READ MORE: Canada’s big brands have taken a beating during COVID: survey
We’ve seen consistent drops in the extent to which consumers trust Amazon’s functional performance—its reliability, value for money, quality. During the pandemic, allegations of price gouging, particularly from third-party sellers on the Amazon platform, tarnished its reputation. The increasing use of such sellers also reduced the control that Amazon had over quality. Supply chain disruptions caused delays in product delivery.
We’ve also seen consistent declines over this period in the extent to which consumers feel that Amazon treats them well as consumers—communicating honestly, fixing our problems, protecting our privacy. With higher volume, more and more of the interactions that consumers have with Amazon have been automated, and the human touch has been lost.
The sharpest drop, though, has been in consumers’ trust in Amazon’s values: treating employees well, caring for the environment, contributing to local communities. Concerns over excessive packaging, carbon emissions and the competitive pressure on local businesses when they were most vulnerable underpin these values-based issues. When it comes to employee treatment, Amazon was one of the worst performers among 393 national brands in our 2021 results.
The pandemic made us realize how much we depend on front-line workers who are often the lowest paid in their organization, the new “essential workers,” to provide us with goods and services. Those organizations that were perceived as treating these people well saw a boost in their Brand Trust scores, while those seen as treating their employees unfairly saw their trust scores fall. While Amazon is in the latter category, we saw other companies stepping up to play a positive role in their employees’ lives, demonstrating that doing good leads to doing well.
Costco, for example, continued to pay a pandemic bonus (dubbed Hero Pay) for more than a year, while other big grocers cancelled their pandemic bonuses after three-and-a-half months. Costco then took it a step further and replaced the bonus with a permanent raise to help its workers when they needed it most.
Also, Costco is known for paying above minimum wage, retaining and promoting employees, and offering sick leave in a sector that often provides no such benefits. Not surprisingly, Costco ranks No. 1 for employee treatment in the latest Gustavson Brand Trust Index.
Throughout the pandemic, horror stories emerged from essential workers at Amazon, alleging unfair treatment. At the same time, the business became a trillion-dollar corporation, and pandemic spending saw its profits triple.

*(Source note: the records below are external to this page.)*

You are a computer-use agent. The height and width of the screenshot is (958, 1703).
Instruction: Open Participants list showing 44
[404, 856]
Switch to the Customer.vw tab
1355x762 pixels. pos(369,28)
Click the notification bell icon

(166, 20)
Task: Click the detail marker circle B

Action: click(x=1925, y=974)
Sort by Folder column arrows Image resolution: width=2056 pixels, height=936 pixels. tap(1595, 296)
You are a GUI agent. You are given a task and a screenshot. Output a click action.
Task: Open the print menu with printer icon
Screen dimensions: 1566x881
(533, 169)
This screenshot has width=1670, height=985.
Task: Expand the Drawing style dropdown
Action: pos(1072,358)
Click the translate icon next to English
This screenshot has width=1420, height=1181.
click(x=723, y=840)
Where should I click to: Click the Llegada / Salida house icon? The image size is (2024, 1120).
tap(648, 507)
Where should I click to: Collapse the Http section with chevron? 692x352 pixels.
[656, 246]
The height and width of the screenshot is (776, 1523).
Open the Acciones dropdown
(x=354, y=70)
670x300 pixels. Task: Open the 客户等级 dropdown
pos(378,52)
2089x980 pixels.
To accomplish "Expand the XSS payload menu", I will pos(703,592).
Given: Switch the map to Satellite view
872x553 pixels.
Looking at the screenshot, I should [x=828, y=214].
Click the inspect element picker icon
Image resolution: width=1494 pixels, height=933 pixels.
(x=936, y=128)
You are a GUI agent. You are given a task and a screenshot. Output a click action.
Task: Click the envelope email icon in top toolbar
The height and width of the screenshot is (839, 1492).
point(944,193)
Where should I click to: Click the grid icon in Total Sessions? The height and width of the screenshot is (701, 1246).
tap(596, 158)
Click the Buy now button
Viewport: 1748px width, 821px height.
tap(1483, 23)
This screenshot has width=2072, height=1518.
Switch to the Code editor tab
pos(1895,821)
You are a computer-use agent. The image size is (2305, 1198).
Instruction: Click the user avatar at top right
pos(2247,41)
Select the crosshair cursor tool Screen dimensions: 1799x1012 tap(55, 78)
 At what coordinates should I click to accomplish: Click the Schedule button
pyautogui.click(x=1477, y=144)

Coming out of the pandemic, customers and employees alike face more choices. For workers, the balance of power has shifted as a shortage of labour has emerged, and they feel more comfortable asserting themselves.
The strikes that took place around the world for Black Friday reflect this new power dynamic. During the pandemic, with all its economic uncertainty, we saw a reluctance to change jobs. Whether the “Great Resignation” is a reality or not, workers feel more empowered and outspoken about their treatment. They’re asking tough questions about the values of their employers and will ultimately decide if they’re comfortable working in organizations whose values don’t align with their own.
Amazon’s turnover rate was already 150 percent a year pre-pandemic, according to a New York Times investigation. It’s unlikely that things have improved since then.
Besides employee treatment, the Brand Trust Index measures community support, societal well-being and environmental consciousness to determine a company’s value-based trust. The Make Amazon Pay Coalitionhas highlighted all of those items in its demands. It’s asking Amazon to commit to zero emissions by 2030, end partnerships with organizations that are institutionally racist and pay taxes in full.
Did this Black Friday signal that Amazon is past its peak? If our Brand Trust results are any indication, the answer may be yes. Organizations that continue to see the decline in trust that Amazon has experienced don’t tend to flourish unless they make fundamental changes that rebuild the trust that people had in them.
Saul Klein is dean of the Peter B. Gustavson School of Business at UVic.